[Python-Dev] Python and the Unicode Character Database

Mon Nov 29 22:04:03 CET 2010

Am 29.11.2010 19:33, schrieb Antoine Pitrou:
> On Mon, 29 Nov 2010 08:22:46 +0100
> "Martin v. Löwis" <martin at v.loewis.de> wrote:
>>> The former ensures that literals in code are always readable; the later
>>> allows users to enter numbers in their own number system. How could that
>>> be a bad thing?
>>
>> It's YAGNI, feature bloat. It gives the illusion of supporting something
>> that actually isn't supported very well (namely, parsing local number
>> strings). I claim that there is no meaningful application
>> of this feature.
> 
> Still, if it's not detrimental and it it's not difficult to support,
> then why do you care? You aren't even maintaining that part of the code.

I sure do maintain the Unicode database implementation in Python - the
one that is being used (IMO incorrectly) to implement the conversion in
question (and also the one that triggered this thread).

> I don't think "remove feature bloat" is part of our development goals
> or practices.

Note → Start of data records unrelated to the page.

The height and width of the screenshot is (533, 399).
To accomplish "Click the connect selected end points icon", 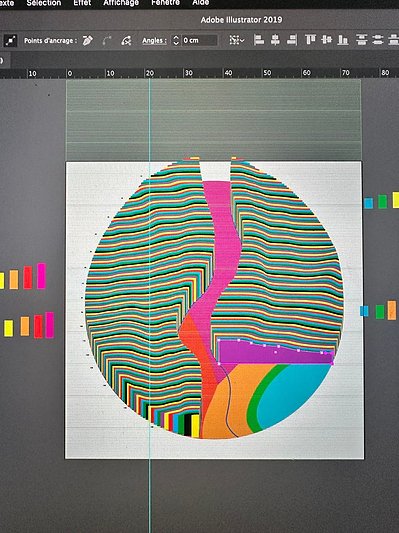I will pyautogui.click(x=107, y=40).
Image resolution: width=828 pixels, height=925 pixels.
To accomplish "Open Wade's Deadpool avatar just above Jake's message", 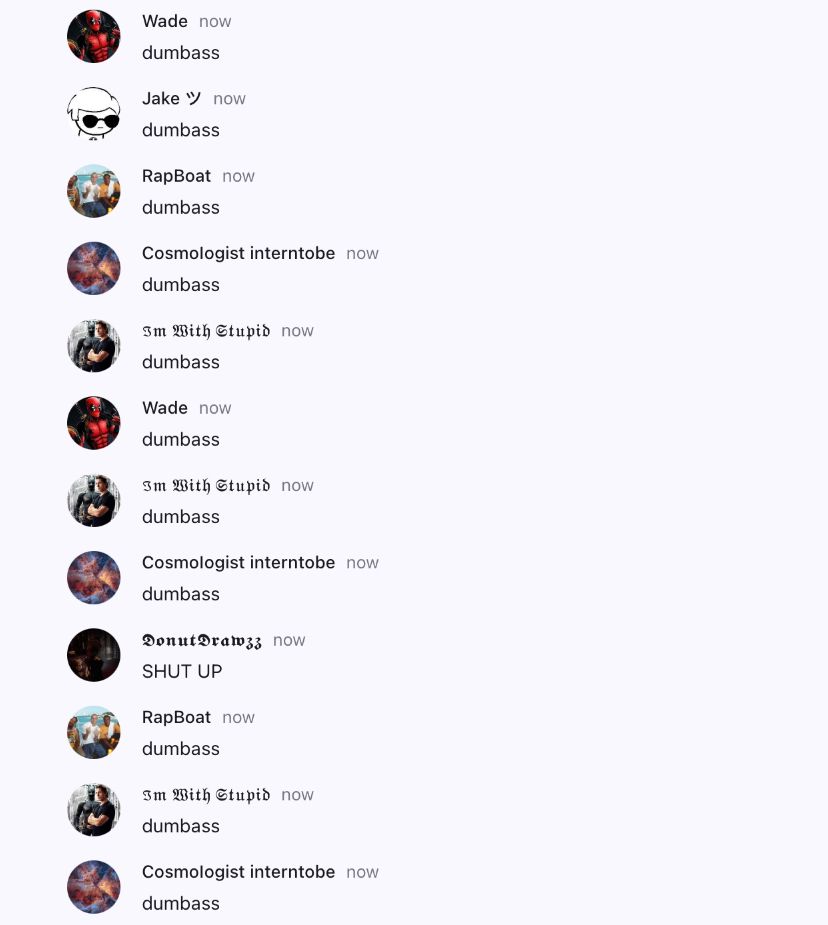I will [x=94, y=37].
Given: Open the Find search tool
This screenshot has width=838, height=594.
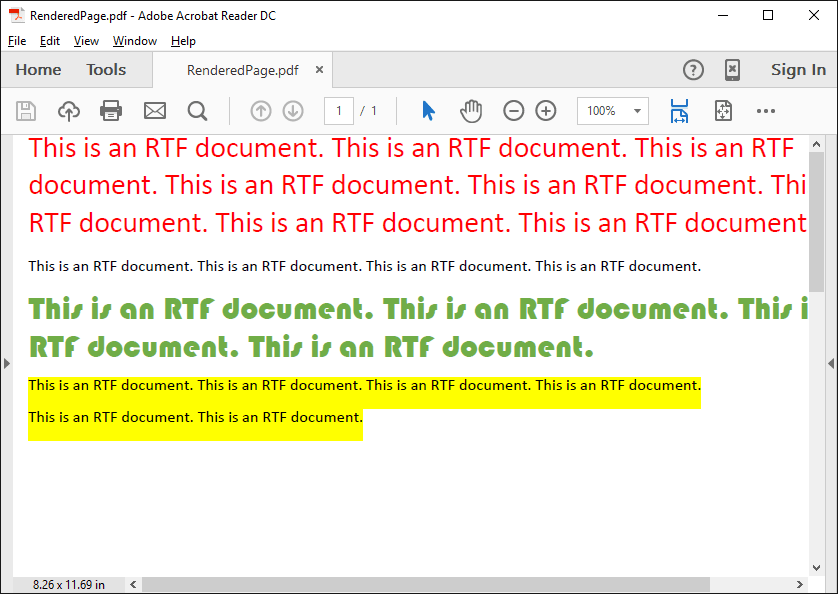Looking at the screenshot, I should [197, 111].
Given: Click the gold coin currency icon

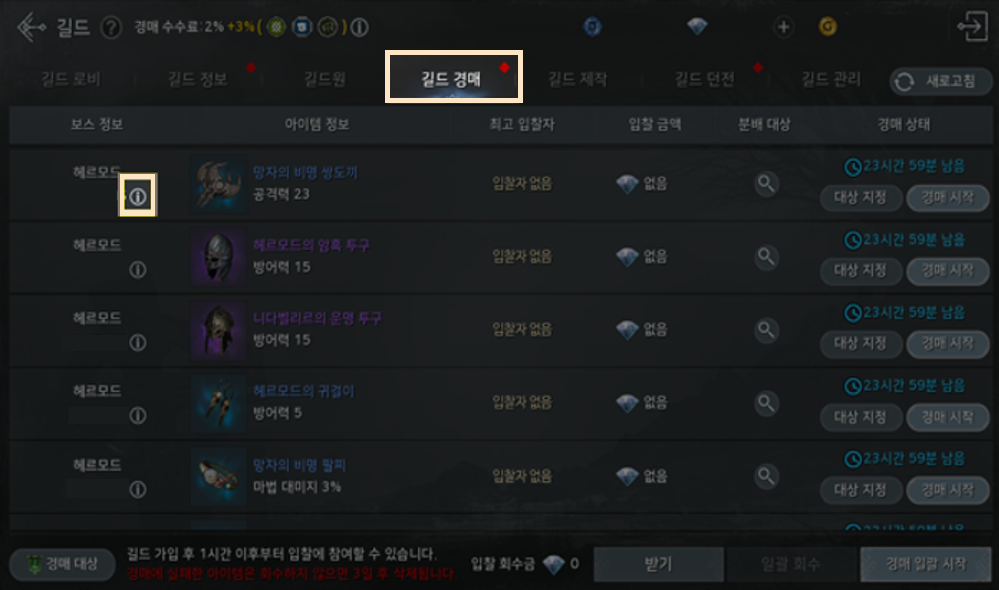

Given the diversity of our user base, such removal should
> be done carefully and only for serious reasons.

I think it's a serious reason that the intuitive expectation of many
people (including committers) deviates from the actual implementation -
so much that they clarify the documentation in a way that makes the
difference explicit.

Having a mismatch between the expected behavior and the actual behavior
is a serious problem because it could lead to security issues, e.g. when
someone relies on float() to perform certain syntactic checking, making
it then possible to sneak in values that cause corruption later on
(speaking theoretically, of course - I'm not aware of an application
that is vulnerable in this manner).

Regards,
Martin